Man with OCD looking down

OCD Treatment for Men

Not only do men and women experience OCD at around the same rates, but the treatment for OCD in men and women are pretty much the same. In general, the type of OCD treatment one goes for totally depends on the individual. It depends on what sort of therapy they personally respond better to. It depends on the severity of the OCD and many other psychosocialogical and biological factors. 

We all experience OCD differently. There are so many different types of compulsions and obsessions. This is why there is no ‘one-size-fits-all’ when it comes to treatment. 

Typically, OCD will be treated with some form of therapy, with Cognitive Behavioural Therapy and Exposure Response Prevention being the preferred options for many. Medication might be prescribed alongside therapy by a doctor or certified healthcare professional. Medication should however be taken as an accompaniment to therapy treatment.

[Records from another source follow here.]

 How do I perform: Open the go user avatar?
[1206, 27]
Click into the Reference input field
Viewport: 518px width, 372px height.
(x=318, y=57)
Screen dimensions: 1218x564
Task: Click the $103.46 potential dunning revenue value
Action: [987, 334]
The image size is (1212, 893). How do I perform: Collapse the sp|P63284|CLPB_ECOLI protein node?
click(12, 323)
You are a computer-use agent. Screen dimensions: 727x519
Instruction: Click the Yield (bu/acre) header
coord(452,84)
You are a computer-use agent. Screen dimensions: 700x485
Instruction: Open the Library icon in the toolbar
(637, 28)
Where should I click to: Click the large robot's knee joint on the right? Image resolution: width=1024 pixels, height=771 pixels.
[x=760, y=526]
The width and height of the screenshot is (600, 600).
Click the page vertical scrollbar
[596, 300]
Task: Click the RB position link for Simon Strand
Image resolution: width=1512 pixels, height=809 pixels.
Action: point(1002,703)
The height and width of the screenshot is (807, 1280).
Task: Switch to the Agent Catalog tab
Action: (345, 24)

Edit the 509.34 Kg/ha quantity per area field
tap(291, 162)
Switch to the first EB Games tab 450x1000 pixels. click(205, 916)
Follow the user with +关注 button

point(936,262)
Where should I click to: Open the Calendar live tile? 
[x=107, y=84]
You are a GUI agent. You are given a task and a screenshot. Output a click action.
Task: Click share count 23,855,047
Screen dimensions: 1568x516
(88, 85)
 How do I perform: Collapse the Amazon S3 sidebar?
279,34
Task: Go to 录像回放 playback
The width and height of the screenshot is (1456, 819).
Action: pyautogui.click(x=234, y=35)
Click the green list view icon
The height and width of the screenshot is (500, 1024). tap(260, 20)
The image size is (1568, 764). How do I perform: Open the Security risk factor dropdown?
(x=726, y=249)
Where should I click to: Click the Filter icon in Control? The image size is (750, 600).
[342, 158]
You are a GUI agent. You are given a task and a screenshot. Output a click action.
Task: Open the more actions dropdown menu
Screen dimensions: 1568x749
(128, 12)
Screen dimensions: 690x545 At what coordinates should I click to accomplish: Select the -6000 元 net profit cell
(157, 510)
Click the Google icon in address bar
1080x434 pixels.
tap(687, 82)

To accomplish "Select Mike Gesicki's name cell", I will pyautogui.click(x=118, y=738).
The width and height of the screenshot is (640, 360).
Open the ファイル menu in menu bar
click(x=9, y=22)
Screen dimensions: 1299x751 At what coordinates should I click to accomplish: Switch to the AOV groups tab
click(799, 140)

One study found that the OCD relapse rate in individuals who have been on a course of medication while simultaneously participating in Cognitive Behavioural Therapy was 20%, compared to a 90% OCD relapse rate in those who are solely on a limited course of medication. Always speak with your doctor before starting a course of medication. 

Sign that reads:

Give Yourself Time to Recover

It can take a few different tries before finding the right treatment plan for you.

It can be frustrating when we have to change course, however, we encourage you to be patient. Getting to the point of finding a treatment plan is already a huge achievement. You’ve had to recognize that there’s a problem, identify the problem with a healthcare professional, and then make the decision for yourself to get treatment. That’s huge!

Give yourself the time it takes to recover. Don’t compare your recovery to anyone else’s. Again, we’re all individuals, and recovery looks different for all of us. If you’re on a treatment plan that you don’t feel is working, always be open with your healthcare professionals.